The two clubs already sanctioned
Lens and Lille have been at the heart of the many violence that has enamelled football matches in France since the season’s resumption at the end of August. The meeting between the two Northern Clubs, on September 18 in Lens, as part of the Championship of Ligue 1, had seen dozens of lensois supporters invading the ground to fight with the parking Lille, where seats had been thrown. The eauating, limited by the intervention of the CRS, had made seven wounded, according to the Ministry of the Interior.
The two clubs had been inflicted with the sanctions of the professional football league, including the closure, for the Lille, the parking visitors during the matches disputed outside until 31 December.

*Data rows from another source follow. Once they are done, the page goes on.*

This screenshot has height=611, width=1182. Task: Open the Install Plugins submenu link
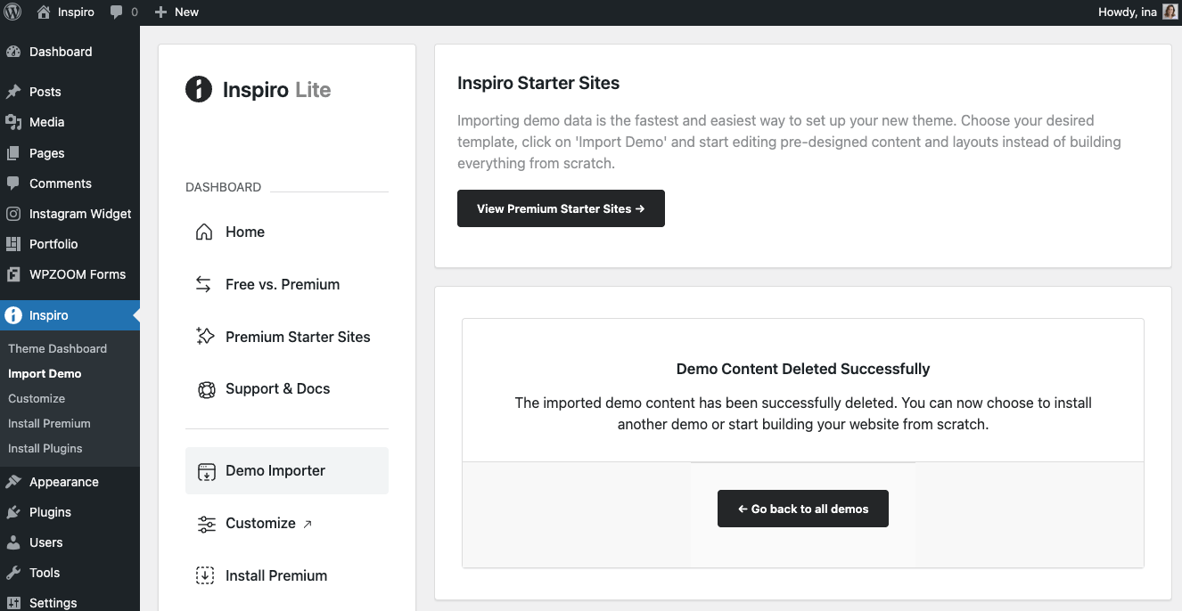[x=45, y=449]
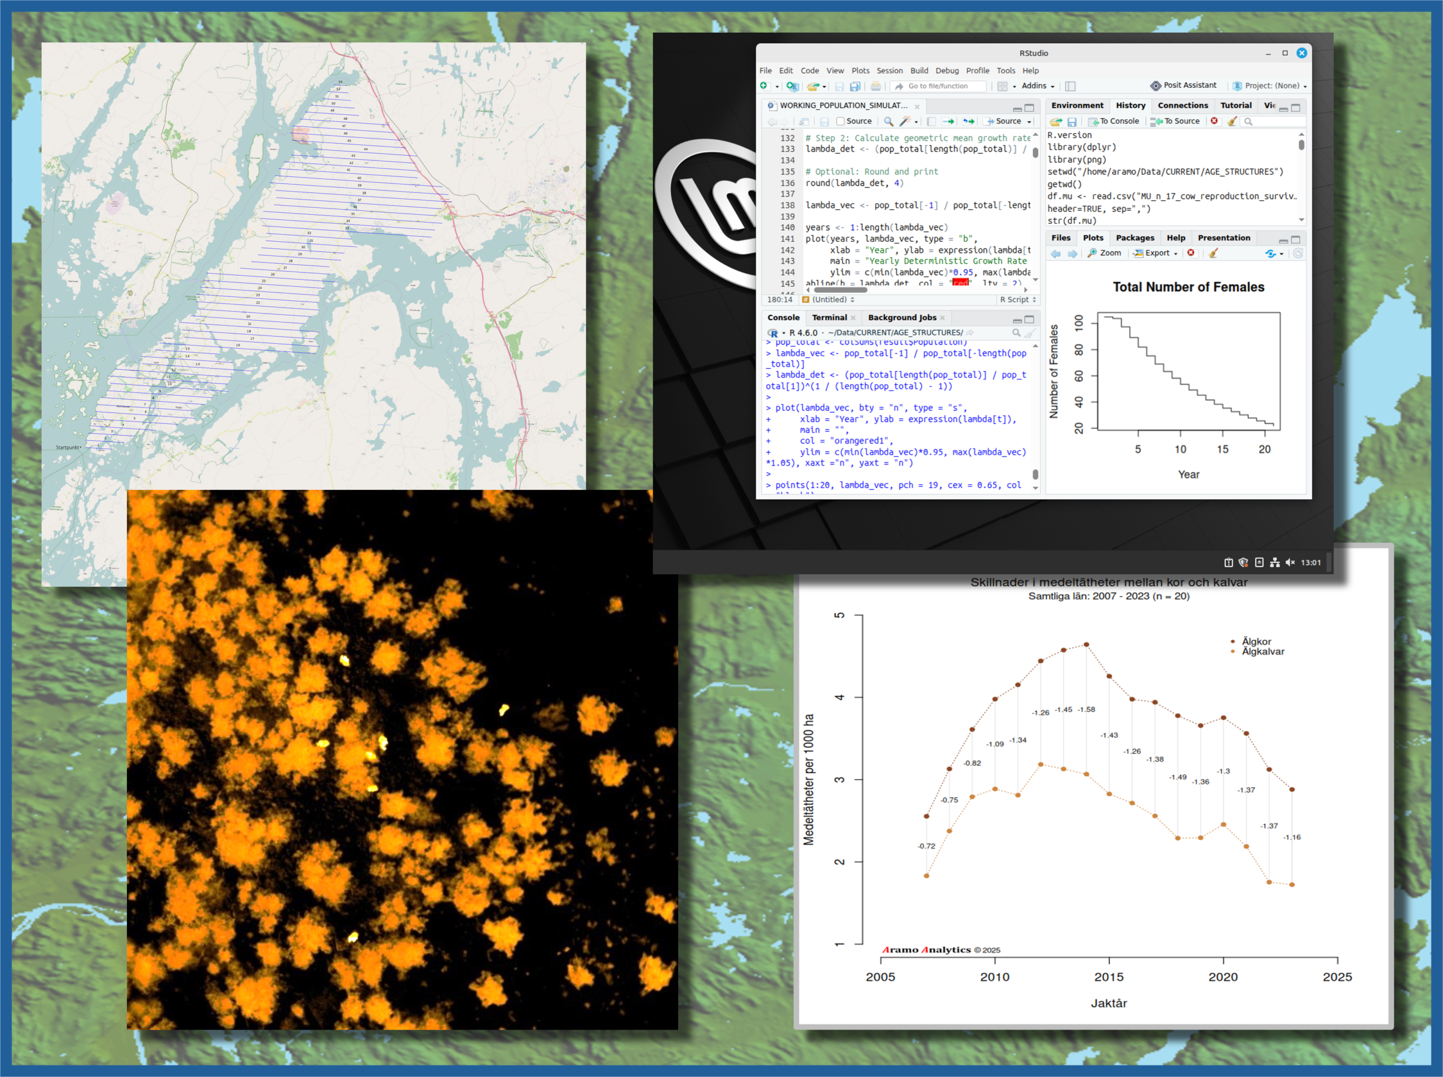This screenshot has width=1443, height=1077.
Task: Switch to the Environment tab
Action: [x=1077, y=106]
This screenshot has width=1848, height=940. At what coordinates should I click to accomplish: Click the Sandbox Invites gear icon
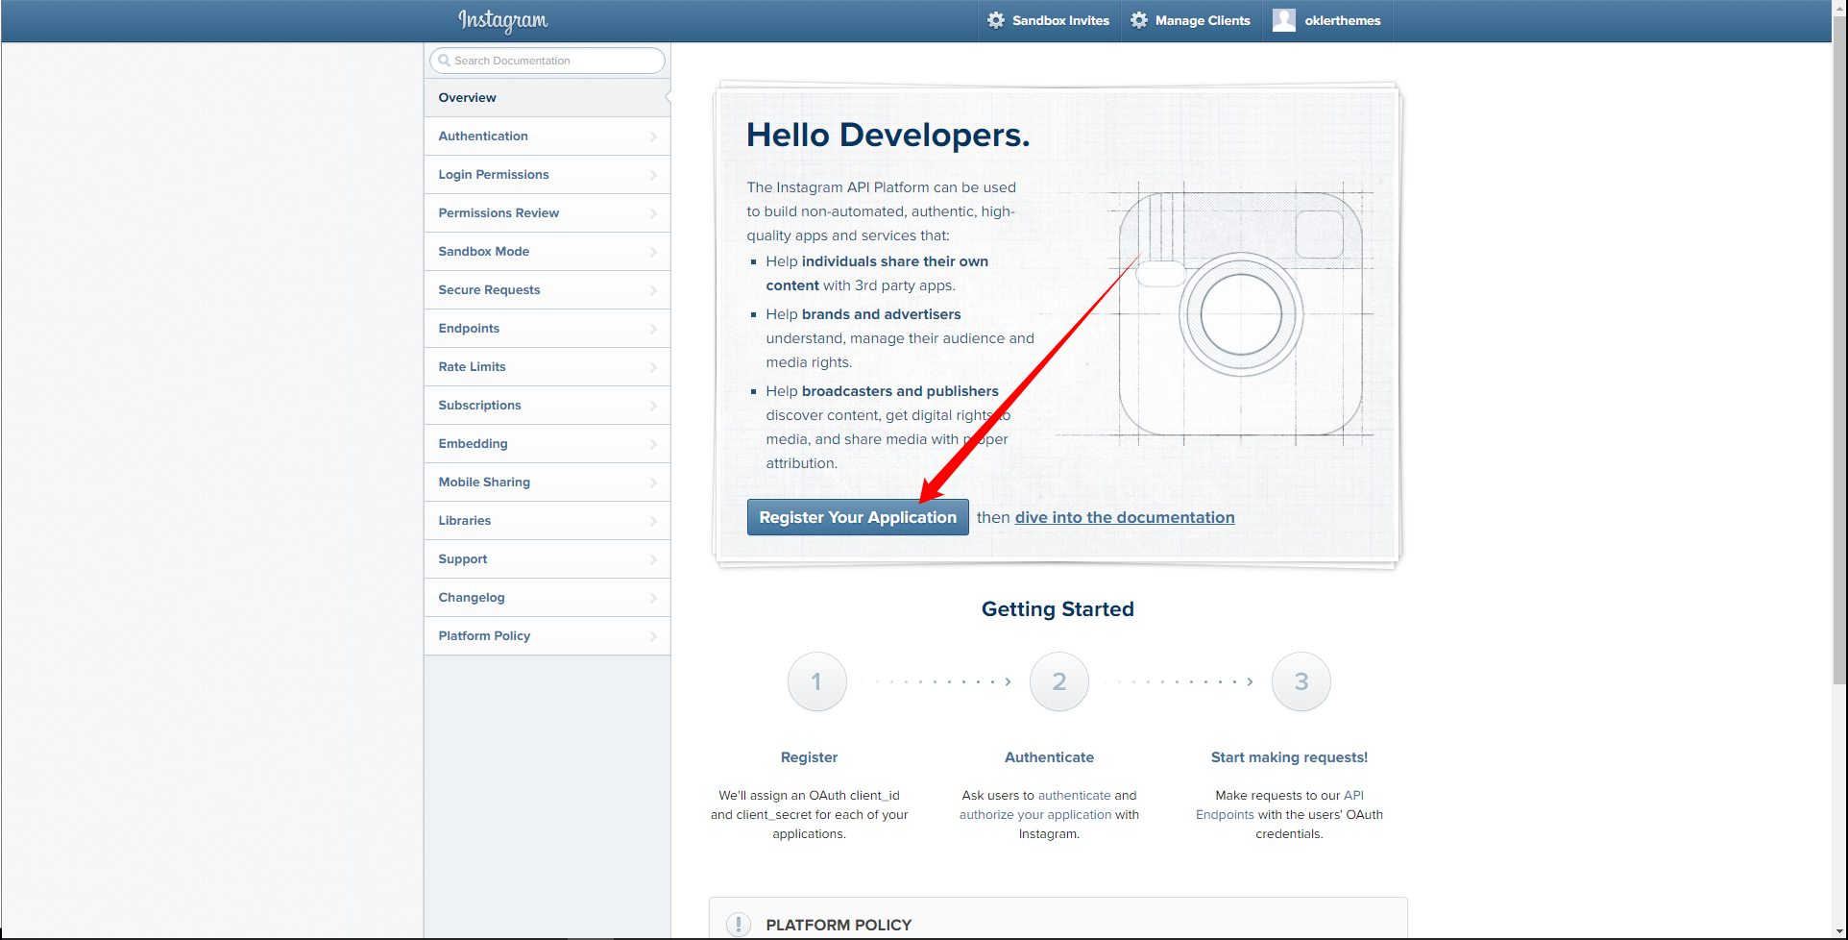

An order of the Prefect of Pas-de-Calais, on December 23, had already banned the Lille supporters access to the Bollaert-Deelis stadium, in its surroundings, as well as in several streets of the city center. Lens and the neighboring town of Liévin, from Tuesday 6 hours to Wednesday 6 hours.
In addition, the Ministry reminds that the police remain “strongly mobilized to deal with the terrorist threat” and to manage the migratory situation in Calaisis and the Hauts-de-France coast and that They “can not be distracted from these priority missions to respond to inflows related to violent behavior of supporters as part of sports meetings”.